◆ Exercise aim
Reproduce the lines from the one containing "You are a computer-use" through the end of the material, leaving out any pictures.

= = = = =

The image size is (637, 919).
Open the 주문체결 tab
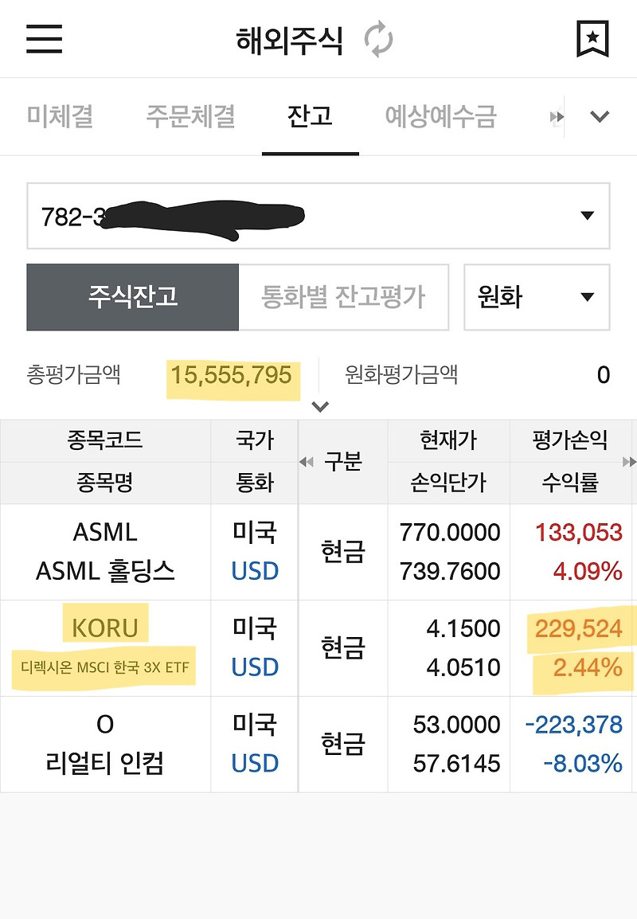(x=187, y=116)
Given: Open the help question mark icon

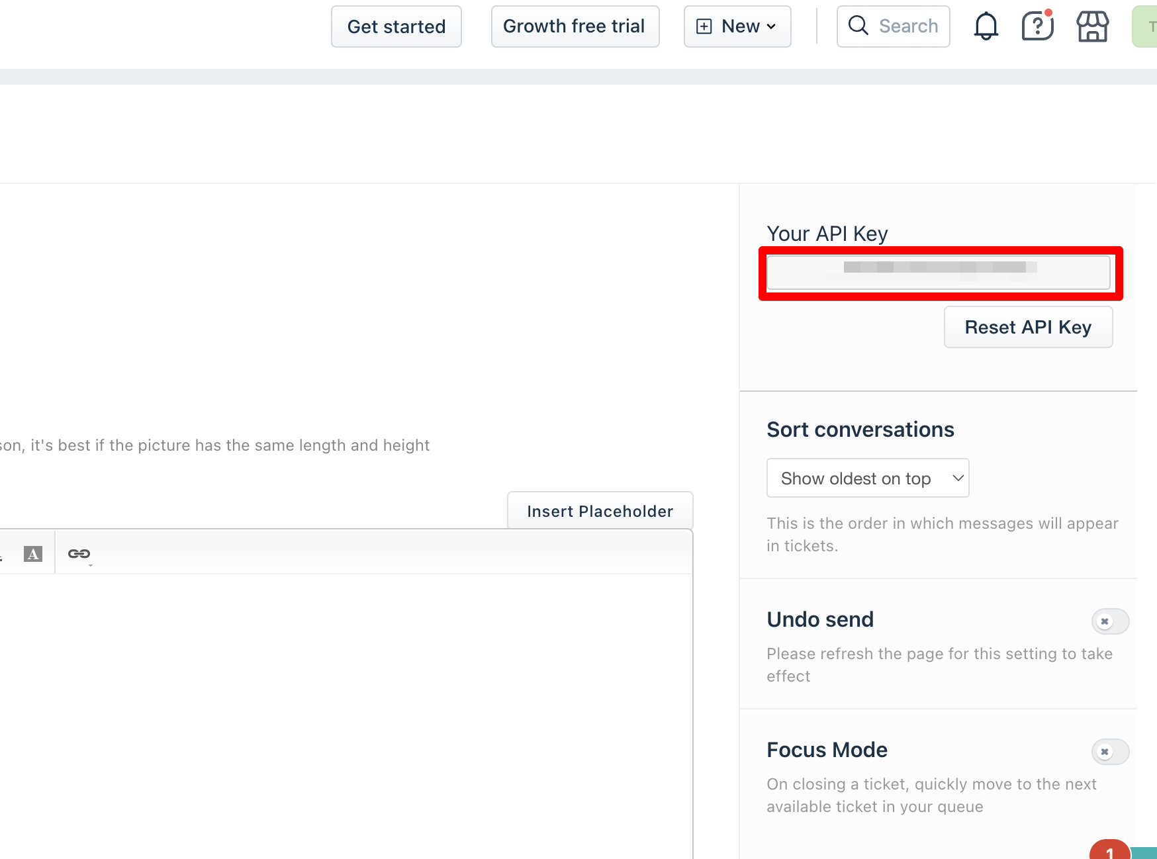Looking at the screenshot, I should pyautogui.click(x=1037, y=26).
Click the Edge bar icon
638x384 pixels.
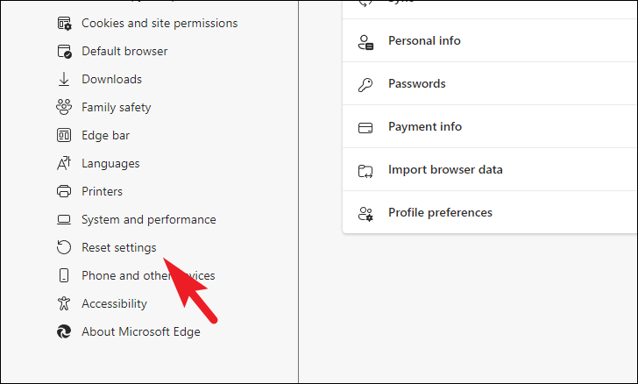(x=64, y=135)
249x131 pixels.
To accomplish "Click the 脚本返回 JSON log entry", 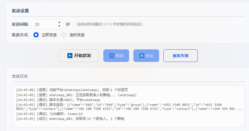I will click(129, 107).

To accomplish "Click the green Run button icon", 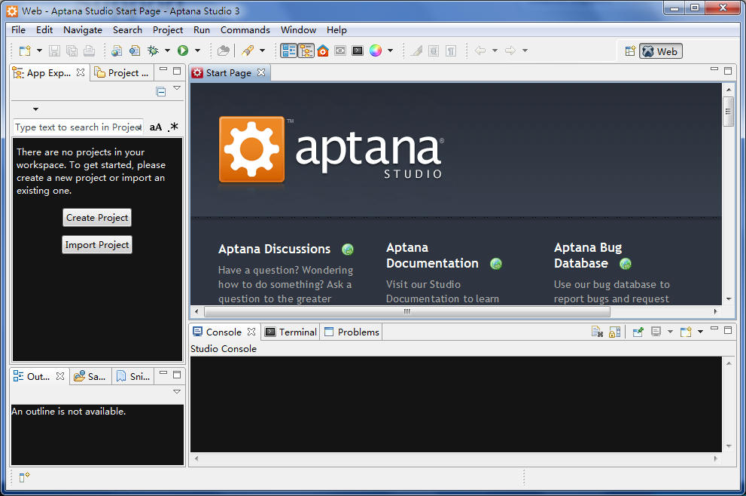I will (182, 51).
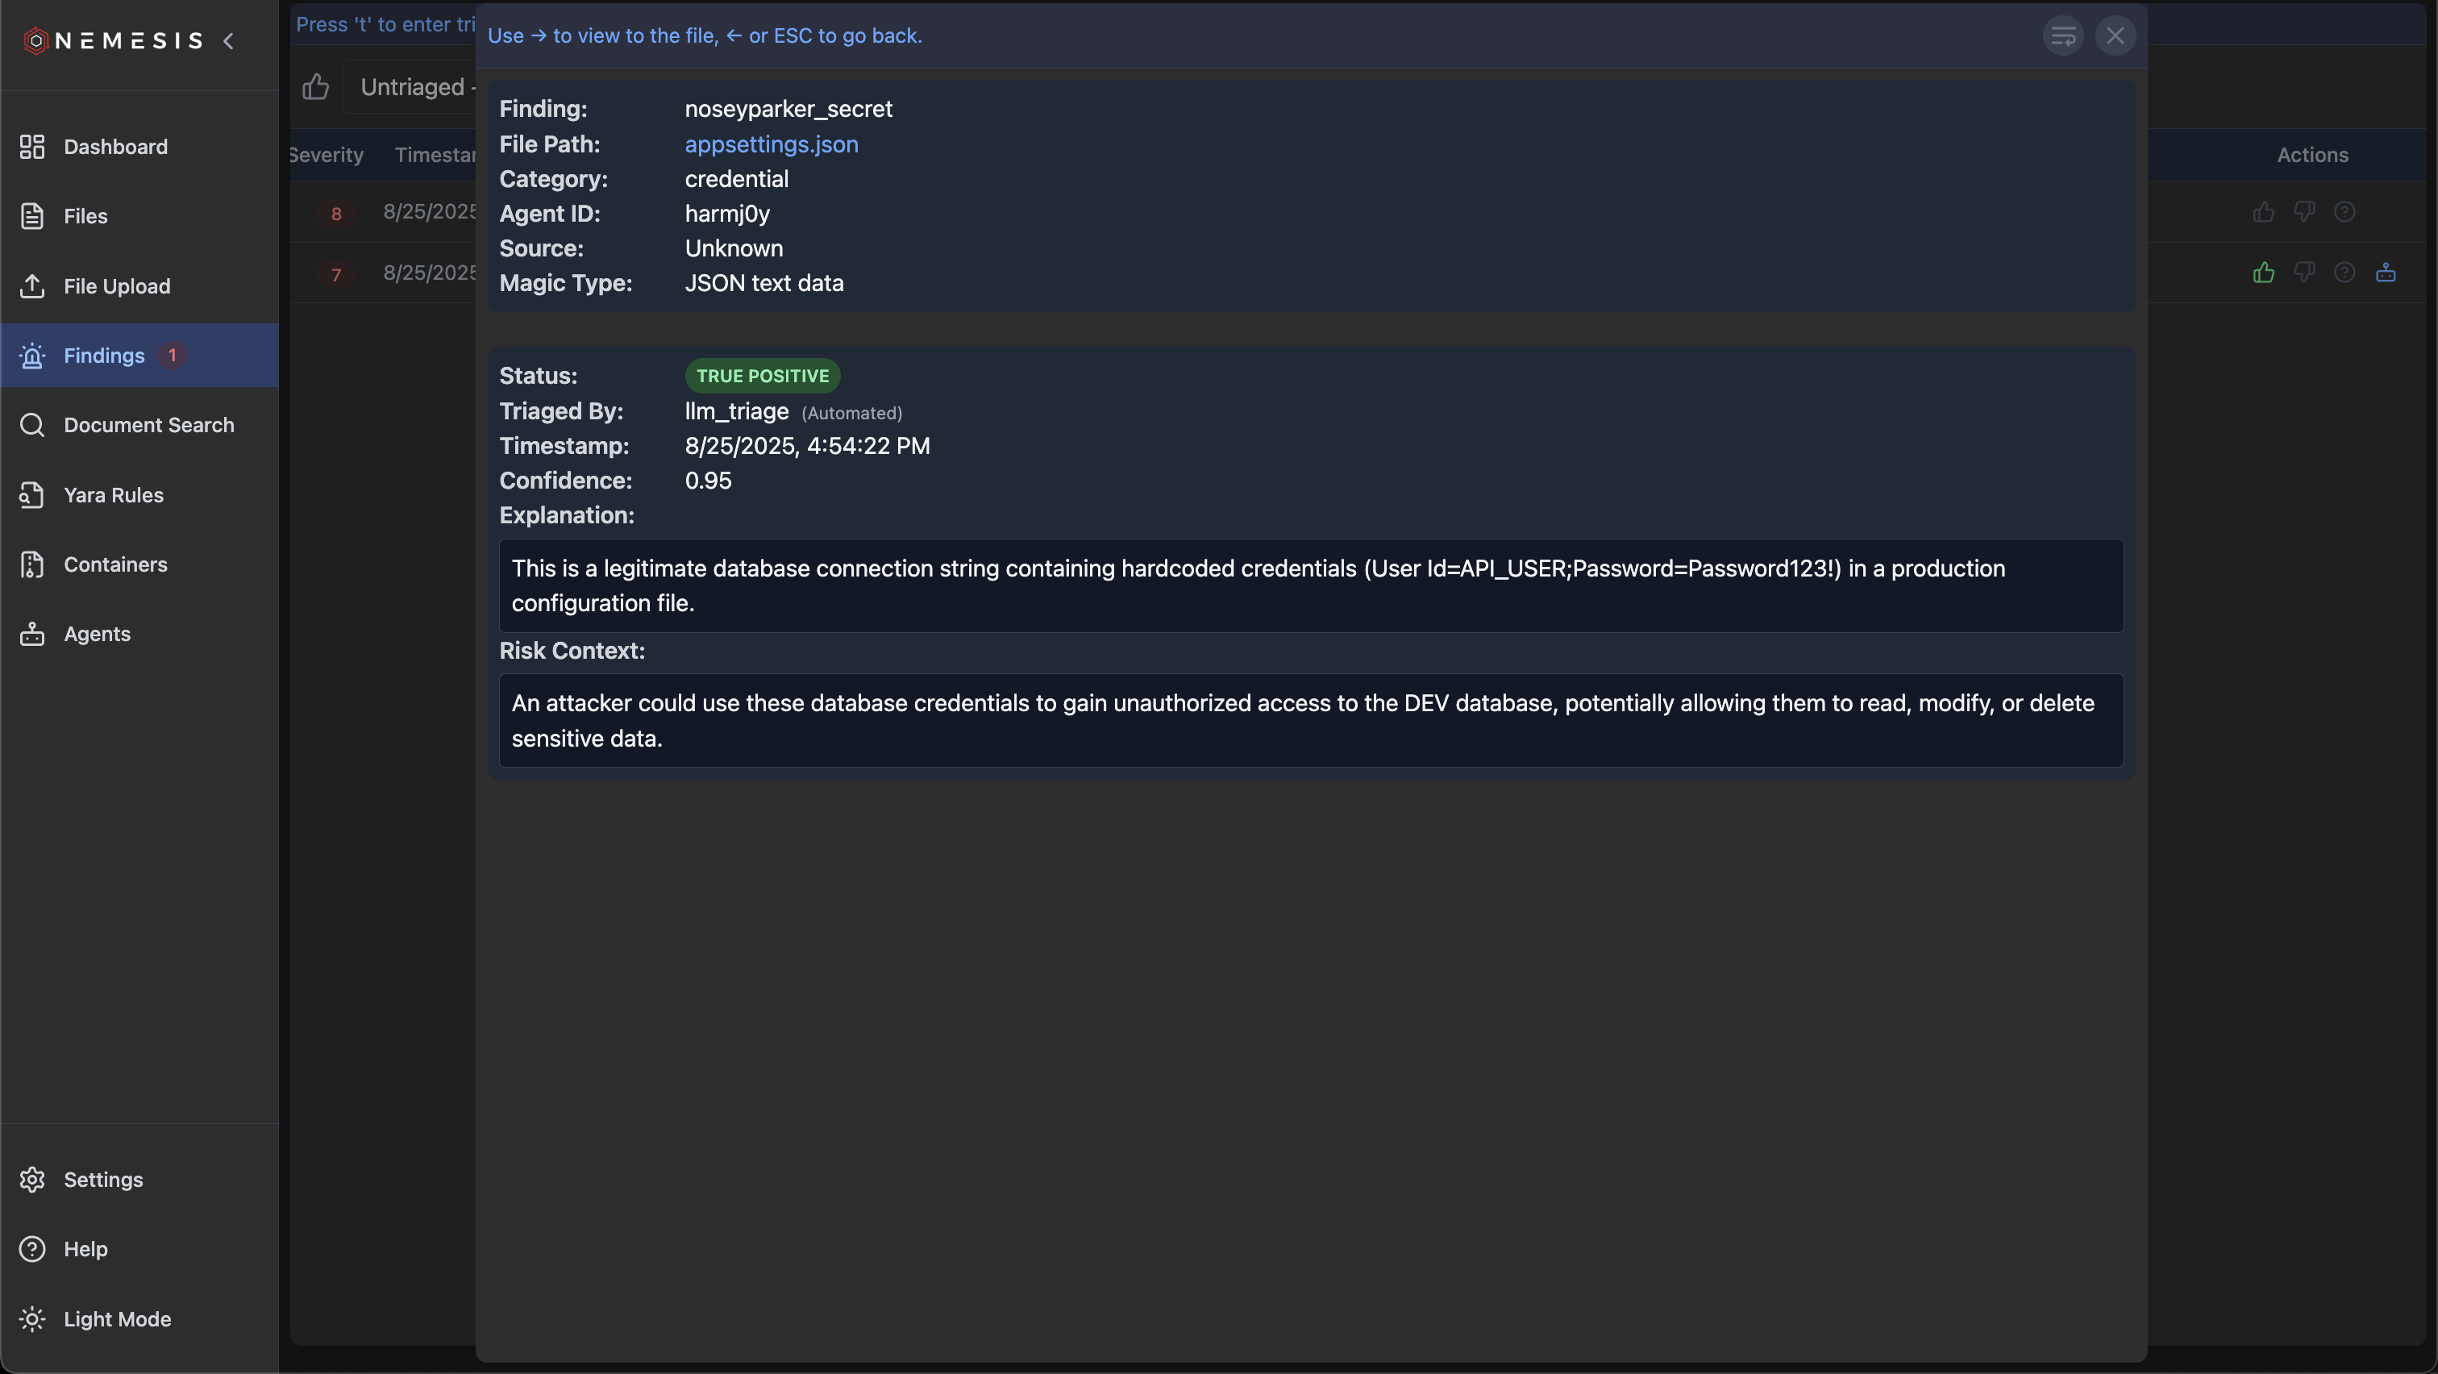2438x1374 pixels.
Task: Toggle word wrap in the finding detail panel
Action: 2063,36
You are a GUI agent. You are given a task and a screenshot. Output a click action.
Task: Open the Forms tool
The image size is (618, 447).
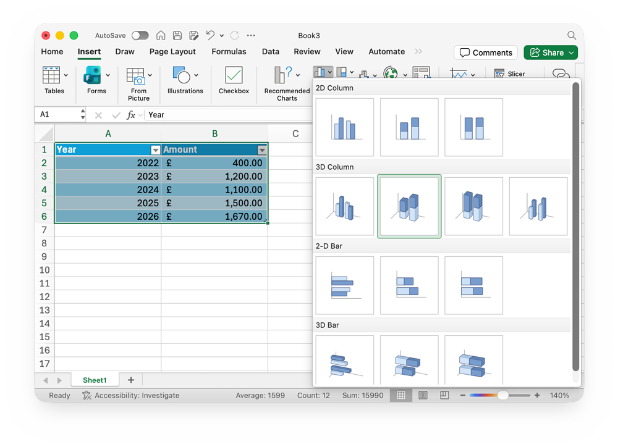[x=93, y=76]
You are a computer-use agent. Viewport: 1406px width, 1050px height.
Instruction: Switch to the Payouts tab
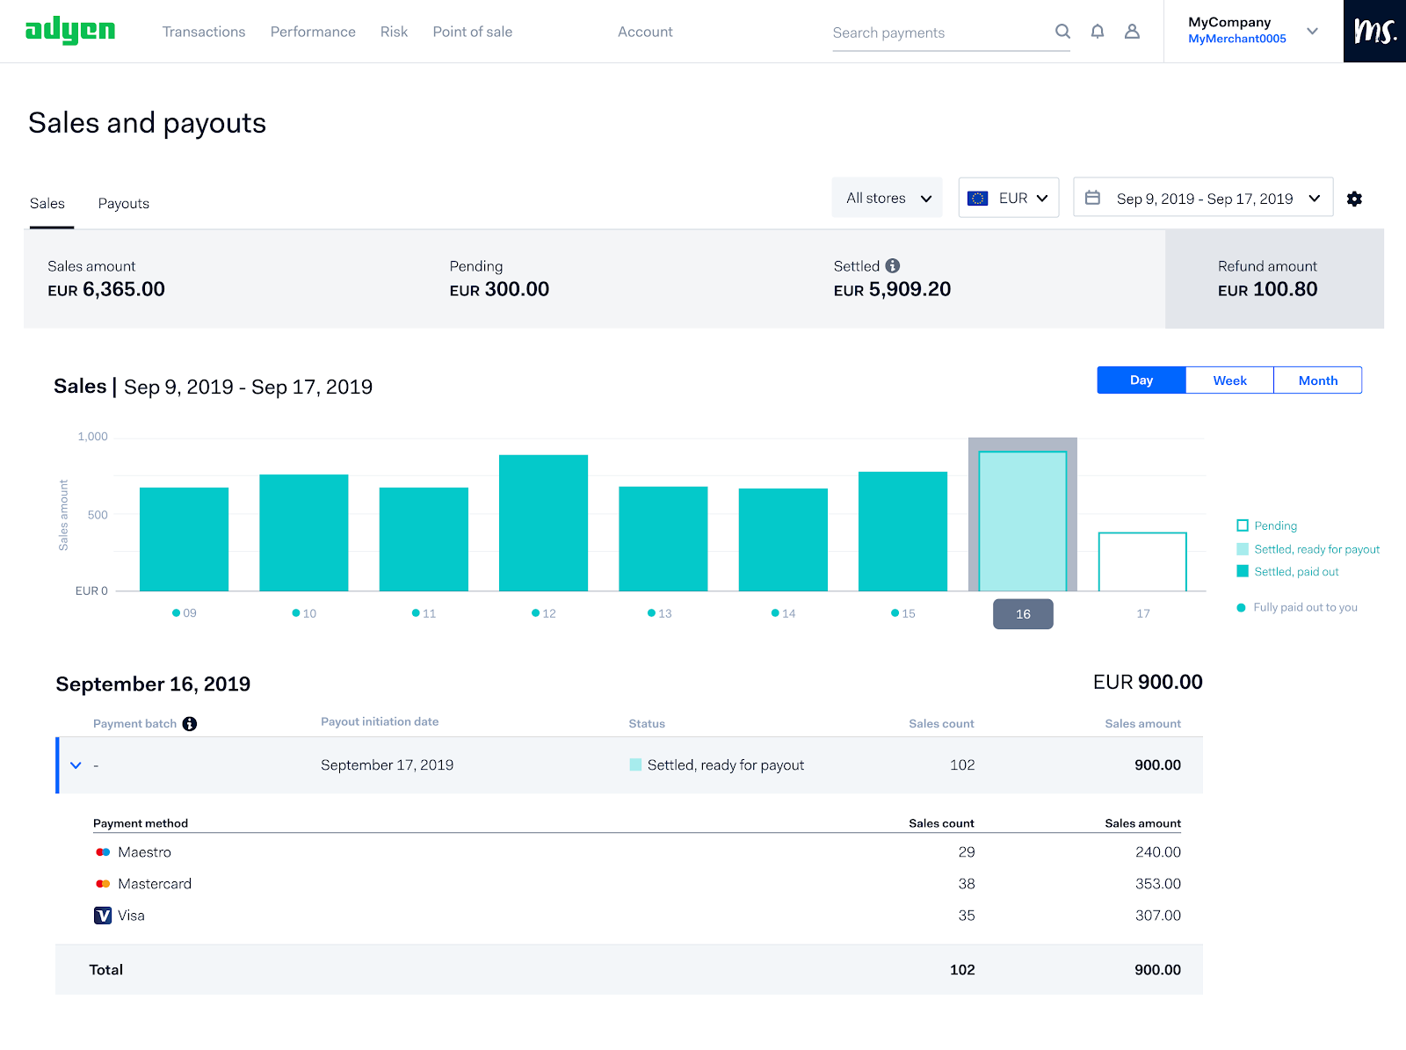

= = = = =

◆ Full solution
You are a computer-use agent. Viewport: 1406px width, 1050px height.
Instruction: Switch to the Payouts tab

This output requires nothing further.